Handheld computers are a better choice for unmarked cars, because a vehicle outfitted with a mobile computer and special antenna might arouse suspicion, said Carl.
PocketBlue and PacketCluster provide essentially the same functions, except officers can’t use PocketBlue to write and transmit reports. An optional PocketBlue module called Field Interview Tracking, however, allows departments with concerns about racial profiling to capture data about traffic stops.
In Framingham, bicycle officers patrolling a housing project have used PocketBlue to identify people who were wanted for arrest, Carl said. The police prosecutor has used it in court to look up the driving history of people who were appealing traffic citations. During a snowstorm, foot officers used it to locate owners of illegally parked cars the city was preparing to tow.
“They could run plates and see if they could knock on some doors to get people to move their cars before we towed them,” Burman said.
Adding handheld units to the police department’s mobile data arsenal also make fiscal sense, Carl said.
“It’s cheaper, in the big picture, because although the marked cars need a durable, ruggedized laptop that’s waterproof, administrators, investigators, undercover operatives and motorcycles don’t need the expense of a $4,000 computer, plus the modem, the wiring, etc. in every vehicle.”
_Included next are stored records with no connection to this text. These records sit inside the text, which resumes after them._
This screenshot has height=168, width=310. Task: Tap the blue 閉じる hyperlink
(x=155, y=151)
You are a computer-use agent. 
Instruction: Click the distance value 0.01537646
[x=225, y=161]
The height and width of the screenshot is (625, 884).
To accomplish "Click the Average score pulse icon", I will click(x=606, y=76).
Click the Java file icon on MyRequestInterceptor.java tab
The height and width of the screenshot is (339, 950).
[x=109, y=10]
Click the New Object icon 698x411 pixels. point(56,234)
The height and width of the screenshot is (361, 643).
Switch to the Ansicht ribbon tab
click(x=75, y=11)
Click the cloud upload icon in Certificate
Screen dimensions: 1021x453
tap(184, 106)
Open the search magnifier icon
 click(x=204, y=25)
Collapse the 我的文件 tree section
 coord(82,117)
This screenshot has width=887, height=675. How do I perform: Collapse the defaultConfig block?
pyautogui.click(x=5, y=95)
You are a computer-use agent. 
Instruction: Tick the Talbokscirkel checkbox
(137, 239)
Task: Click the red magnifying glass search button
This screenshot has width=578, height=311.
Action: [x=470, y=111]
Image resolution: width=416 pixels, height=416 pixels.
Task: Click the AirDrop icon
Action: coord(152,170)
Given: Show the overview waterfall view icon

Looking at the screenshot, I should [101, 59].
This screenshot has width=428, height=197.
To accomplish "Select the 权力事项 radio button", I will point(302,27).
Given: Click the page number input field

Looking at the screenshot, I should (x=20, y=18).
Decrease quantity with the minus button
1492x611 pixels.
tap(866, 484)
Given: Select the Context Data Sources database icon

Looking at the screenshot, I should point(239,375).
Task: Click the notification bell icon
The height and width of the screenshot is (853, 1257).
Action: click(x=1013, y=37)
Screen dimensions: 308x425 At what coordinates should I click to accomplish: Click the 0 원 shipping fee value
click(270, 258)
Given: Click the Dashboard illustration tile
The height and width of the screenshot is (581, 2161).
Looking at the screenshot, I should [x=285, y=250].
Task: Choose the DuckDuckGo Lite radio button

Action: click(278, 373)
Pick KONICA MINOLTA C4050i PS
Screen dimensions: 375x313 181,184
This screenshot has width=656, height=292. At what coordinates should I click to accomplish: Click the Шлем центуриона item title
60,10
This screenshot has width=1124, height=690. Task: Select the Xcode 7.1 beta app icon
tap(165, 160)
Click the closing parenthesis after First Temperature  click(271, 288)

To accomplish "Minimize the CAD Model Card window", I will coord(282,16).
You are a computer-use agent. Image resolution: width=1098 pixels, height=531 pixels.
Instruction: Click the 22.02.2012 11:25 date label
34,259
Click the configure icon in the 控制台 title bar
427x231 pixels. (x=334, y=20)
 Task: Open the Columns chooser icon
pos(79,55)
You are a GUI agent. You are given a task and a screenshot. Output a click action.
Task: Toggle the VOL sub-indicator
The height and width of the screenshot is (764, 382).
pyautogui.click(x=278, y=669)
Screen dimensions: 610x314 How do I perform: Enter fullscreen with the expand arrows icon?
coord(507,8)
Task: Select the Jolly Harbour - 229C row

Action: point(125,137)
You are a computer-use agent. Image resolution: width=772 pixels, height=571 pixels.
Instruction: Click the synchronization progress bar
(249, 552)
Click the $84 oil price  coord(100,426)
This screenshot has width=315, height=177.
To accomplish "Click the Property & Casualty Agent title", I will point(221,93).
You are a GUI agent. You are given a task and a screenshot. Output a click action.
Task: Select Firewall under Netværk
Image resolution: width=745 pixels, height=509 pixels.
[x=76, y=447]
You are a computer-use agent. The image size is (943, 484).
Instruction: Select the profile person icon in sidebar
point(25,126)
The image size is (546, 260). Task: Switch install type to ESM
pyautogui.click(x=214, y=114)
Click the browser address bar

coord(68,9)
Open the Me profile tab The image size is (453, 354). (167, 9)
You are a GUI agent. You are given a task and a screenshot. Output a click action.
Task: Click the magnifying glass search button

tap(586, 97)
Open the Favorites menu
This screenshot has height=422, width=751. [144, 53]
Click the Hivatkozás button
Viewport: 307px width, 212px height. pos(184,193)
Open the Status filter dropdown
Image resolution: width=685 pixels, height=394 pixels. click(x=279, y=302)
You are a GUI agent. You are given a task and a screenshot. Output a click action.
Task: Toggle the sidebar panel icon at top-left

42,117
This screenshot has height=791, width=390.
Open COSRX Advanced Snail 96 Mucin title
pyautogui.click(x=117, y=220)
With a small number of handheld units, “you could have a whole fleet of vehicles or a whole group of officers who can just sign them out and take them where they need them.”
Other public safety agencies using PocketBlue include the Bridgewater, Mass., Police Department, the Lake County, Fla., Sheriff’s Office, the Washington State Patrol and the Port of Seattle Police Department.
Aether also offers a pair of wireless data applications for fire departments — Rescue for onboard mobile computers and PocketFD for handhelds.